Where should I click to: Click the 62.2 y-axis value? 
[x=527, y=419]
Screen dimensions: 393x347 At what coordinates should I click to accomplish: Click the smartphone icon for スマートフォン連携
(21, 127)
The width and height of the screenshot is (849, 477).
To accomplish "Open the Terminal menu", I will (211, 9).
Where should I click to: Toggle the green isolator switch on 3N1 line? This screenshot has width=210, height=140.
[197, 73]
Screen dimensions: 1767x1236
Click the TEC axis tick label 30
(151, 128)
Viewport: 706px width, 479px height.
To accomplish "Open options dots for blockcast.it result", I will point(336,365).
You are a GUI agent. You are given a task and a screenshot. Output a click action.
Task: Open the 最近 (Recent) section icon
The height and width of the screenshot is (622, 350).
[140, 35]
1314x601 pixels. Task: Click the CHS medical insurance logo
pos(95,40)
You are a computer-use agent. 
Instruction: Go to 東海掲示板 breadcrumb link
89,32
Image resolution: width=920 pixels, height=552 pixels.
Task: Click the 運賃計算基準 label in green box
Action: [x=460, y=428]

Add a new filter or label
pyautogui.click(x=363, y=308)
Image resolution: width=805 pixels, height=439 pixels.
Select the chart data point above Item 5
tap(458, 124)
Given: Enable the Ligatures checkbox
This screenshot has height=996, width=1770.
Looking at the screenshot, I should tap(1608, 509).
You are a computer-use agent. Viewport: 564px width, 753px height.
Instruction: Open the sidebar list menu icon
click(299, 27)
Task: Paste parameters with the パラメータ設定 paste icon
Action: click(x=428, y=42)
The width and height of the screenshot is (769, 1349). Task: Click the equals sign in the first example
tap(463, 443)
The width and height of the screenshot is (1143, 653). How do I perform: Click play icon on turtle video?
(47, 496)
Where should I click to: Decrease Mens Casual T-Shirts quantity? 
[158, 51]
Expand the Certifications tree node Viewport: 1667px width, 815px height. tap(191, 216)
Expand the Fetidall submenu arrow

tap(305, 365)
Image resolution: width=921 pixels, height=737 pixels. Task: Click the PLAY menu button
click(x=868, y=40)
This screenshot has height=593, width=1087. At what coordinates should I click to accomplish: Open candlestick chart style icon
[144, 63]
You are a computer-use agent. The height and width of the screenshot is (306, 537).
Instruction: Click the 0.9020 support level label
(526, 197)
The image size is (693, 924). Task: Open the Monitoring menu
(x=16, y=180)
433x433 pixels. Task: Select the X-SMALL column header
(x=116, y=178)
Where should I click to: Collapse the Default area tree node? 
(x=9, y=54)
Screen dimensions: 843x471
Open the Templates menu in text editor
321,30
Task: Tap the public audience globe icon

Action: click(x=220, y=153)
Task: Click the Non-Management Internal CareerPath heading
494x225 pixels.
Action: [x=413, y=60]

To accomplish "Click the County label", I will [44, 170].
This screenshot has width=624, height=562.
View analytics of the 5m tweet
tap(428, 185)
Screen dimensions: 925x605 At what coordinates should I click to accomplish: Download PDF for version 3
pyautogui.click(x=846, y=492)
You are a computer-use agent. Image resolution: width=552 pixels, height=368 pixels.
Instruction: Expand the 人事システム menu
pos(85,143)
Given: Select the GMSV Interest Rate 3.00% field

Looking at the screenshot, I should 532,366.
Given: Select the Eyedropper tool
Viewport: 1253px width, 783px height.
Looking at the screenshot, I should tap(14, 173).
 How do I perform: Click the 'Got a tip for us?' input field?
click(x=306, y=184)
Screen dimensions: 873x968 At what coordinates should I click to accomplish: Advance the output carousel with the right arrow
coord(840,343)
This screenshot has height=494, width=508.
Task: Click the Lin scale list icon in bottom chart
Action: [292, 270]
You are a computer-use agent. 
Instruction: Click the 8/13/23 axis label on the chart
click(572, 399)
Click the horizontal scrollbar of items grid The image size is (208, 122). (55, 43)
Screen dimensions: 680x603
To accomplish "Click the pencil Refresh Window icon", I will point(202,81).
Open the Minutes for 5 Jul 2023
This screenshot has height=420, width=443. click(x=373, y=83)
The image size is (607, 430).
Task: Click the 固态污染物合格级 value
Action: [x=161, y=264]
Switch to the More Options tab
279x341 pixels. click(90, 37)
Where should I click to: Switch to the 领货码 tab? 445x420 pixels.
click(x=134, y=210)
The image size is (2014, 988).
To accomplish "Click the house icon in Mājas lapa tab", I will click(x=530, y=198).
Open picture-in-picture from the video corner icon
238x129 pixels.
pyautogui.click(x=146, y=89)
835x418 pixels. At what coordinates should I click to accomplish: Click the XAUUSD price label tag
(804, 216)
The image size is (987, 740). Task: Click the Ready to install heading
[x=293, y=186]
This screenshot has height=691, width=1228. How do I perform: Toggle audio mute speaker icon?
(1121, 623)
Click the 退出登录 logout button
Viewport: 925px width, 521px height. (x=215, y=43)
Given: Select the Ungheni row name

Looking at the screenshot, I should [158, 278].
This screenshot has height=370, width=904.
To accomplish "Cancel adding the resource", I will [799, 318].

• • • •

**Brief:** Rewrite every line of the records above as a JSON list of strings, one string per line, leaving out blank lines.

**Reply:**
[
  "Where should I click to: Click the 62.2 y-axis value? ",
  "[x=527, y=419]",
  "Screen dimensions: 393x347 At what coordinates should I click to accomplish: Click the smartphone icon for スマートフォン連携",
  "(21, 127)",
  "The width and height of the screenshot is (849, 477).",
  "To accomplish \"Open the Terminal menu\", I will (211, 9).",
  "Where should I click to: Toggle the green isolator switch on 3N1 line? This screenshot has width=210, height=140.",
  "[197, 73]",
  "Screen dimensions: 1767x1236",
  "Click the TEC axis tick label 30",
  "(151, 128)",
  "Viewport: 706px width, 479px height.",
  "To accomplish \"Open options dots for blockcast.it result\", I will point(336,365).",
  "You are a GUI agent. You are given a task and a screenshot. Output a click action.",
  "Task: Open the 最近 (Recent) section icon",
  "The height and width of the screenshot is (622, 350).",
  "[140, 35]",
  "1314x601 pixels. Task: Click the CHS medical insurance logo",
  "pos(95,40)",
  "You are a computer-use agent. ",
  "Instruction: Go to 東海掲示板 breadcrumb link",
  "89,32",
  "Image resolution: width=920 pixels, height=552 pixels.",
  "Task: Click the 運賃計算基準 label in green box",
  "Action: [x=460, y=428]",
  "Add a new filter or label",
  "pyautogui.click(x=363, y=308)",
  "Image resolution: width=805 pixels, height=439 pixels.",
  "Select the chart data point above Item 5",
  "tap(458, 124)",
  "Given: Enable the Ligatures checkbox",
  "This screenshot has height=996, width=1770.",
  "Looking at the screenshot, I should tap(1608, 509).",
  "You are a computer-use agent. Viewport: 564px width, 753px height.",
  "Instruction: Open the sidebar list menu icon",
  "click(299, 27)",
  "Task: Paste parameters with the パラメータ設定 paste icon",
  "Action: click(x=428, y=42)",
  "The width and height of the screenshot is (769, 1349). Task: Click the equals sign in the first example",
  "tap(463, 443)",
  "The width and height of the screenshot is (1143, 653). How do I perform: Click play icon on turtle video?",
  "(47, 496)",
  "Where should I click to: Decrease Mens Casual T-Shirts quantity? ",
  "[158, 51]",
  "Expand the Certifications tree node Viewport: 1667px width, 815px height. tap(191, 216)",
  "Expand the Fetidall submenu arrow",
  "tap(305, 365)",
  "Image resolution: width=921 pixels, height=737 pixels. Task: Click the PLAY menu button",
  "click(x=868, y=40)",
  "This screenshot has height=593, width=1087. At what coordinates should I click to accomplish: Open candlestick chart style icon",
  "[144, 63]",
  "You are a computer-use agent. The height and width of the screenshot is (306, 537).",
  "Instruction: Click the 0.9020 support level label",
  "(526, 197)",
  "The image size is (693, 924). Task: Open the Monitoring menu",
  "(x=16, y=180)",
  "433x433 pixels. Task: Select the X-SMALL column header",
  "(x=116, y=178)",
  "Where should I click to: Collapse the Default area tree node? ",
  "(x=9, y=54)",
  "Screen dimensions: 843x471",
  "Open the Templates menu in text editor",
  "321,30",
  "Task: Tap the public audience globe icon",
  "Action: click(x=220, y=153)",
  "Task: Click the Non-Management Internal CareerPath heading",
  "494x225 pixels.",
  "Action: [x=413, y=60]",
  "To accomplish \"Click the County label\", I will [44, 170].",
  "This screenshot has width=624, height=562.",
  "View analytics of the 5m tweet",
  "tap(428, 185)",
  "Screen dimensions: 925x605 At what coordinates should I click to accomplish: Download PDF for version 3",
  "pyautogui.click(x=846, y=492)",
  "You are a computer-use agent. Image resolution: width=552 pixels, height=368 pixels.",
  "Instruction: Expand the 人事システム menu",
  "pos(85,143)",
  "Given: Select the GMSV Interest Rate 3.00% field",
  "Looking at the screenshot, I should 532,366.",
  "Given: Select the Eyedropper tool",
  "Viewport: 1253px width, 783px height.",
  "Looking at the screenshot, I should tap(14, 173).",
  " How do I perform: Click the 'Got a tip for us?' input field?",
  "click(x=306, y=184)",
  "Screen dimensions: 873x968 At what coordinates should I click to accomplish: Advance the output carousel with the right arrow",
  "coord(840,343)",
  "This screenshot has height=494, width=508.",
  "Task: Click the Lin scale list icon in bottom chart",
  "Action: [292, 270]",
  "You are a computer-use agent. ",
  "Instruction: Click the 8/13/23 axis label on the chart",
  "click(572, 399)",
  "Click the horizontal scrollbar of items grid The image size is (208, 122). (55, 43)",
  "Screen dimensions: 680x603",
  "To accomplish \"Click the pencil Refresh Window icon\", I will point(202,81).",
  "Open the Minutes for 5 Jul 2023",
  "This screenshot has height=420, width=443. click(x=373, y=83)",
  "The image size is (607, 430).",
  "Task: Click the 固态污染物合格级 value",
  "Action: [x=161, y=264]",
  "Switch to the More Options tab",
  "279x341 pixels. click(90, 37)",
  "Where should I click to: Switch to the 领货码 tab? 445x420 pixels.",
  "click(x=134, y=210)",
  "The image size is (2014, 988).",
  "To accomplish \"Click the house icon in Mājas lapa tab\", I will click(x=530, y=198).",
  "Open picture-in-picture from the video corner icon",
  "238x129 pixels.",
  "pyautogui.click(x=146, y=89)",
  "835x418 pixels. At what coordinates should I click to accomplish: Click the XAUUSD price label tag",
  "(804, 216)",
  "The image size is (987, 740). Task: Click the Ready to install heading",
  "[x=293, y=186]",
  "This screenshot has height=691, width=1228. How do I perform: Toggle audio mute speaker icon?",
  "(1121, 623)",
  "Click the 退出登录 logout button",
  "Viewport: 925px width, 521px height. (x=215, y=43)",
  "Given: Select the Ungheni row name",
  "Looking at the screenshot, I should [158, 278].",
  "This screenshot has height=370, width=904.",
  "To accomplish \"Cancel adding the resource\", I will [799, 318]."
]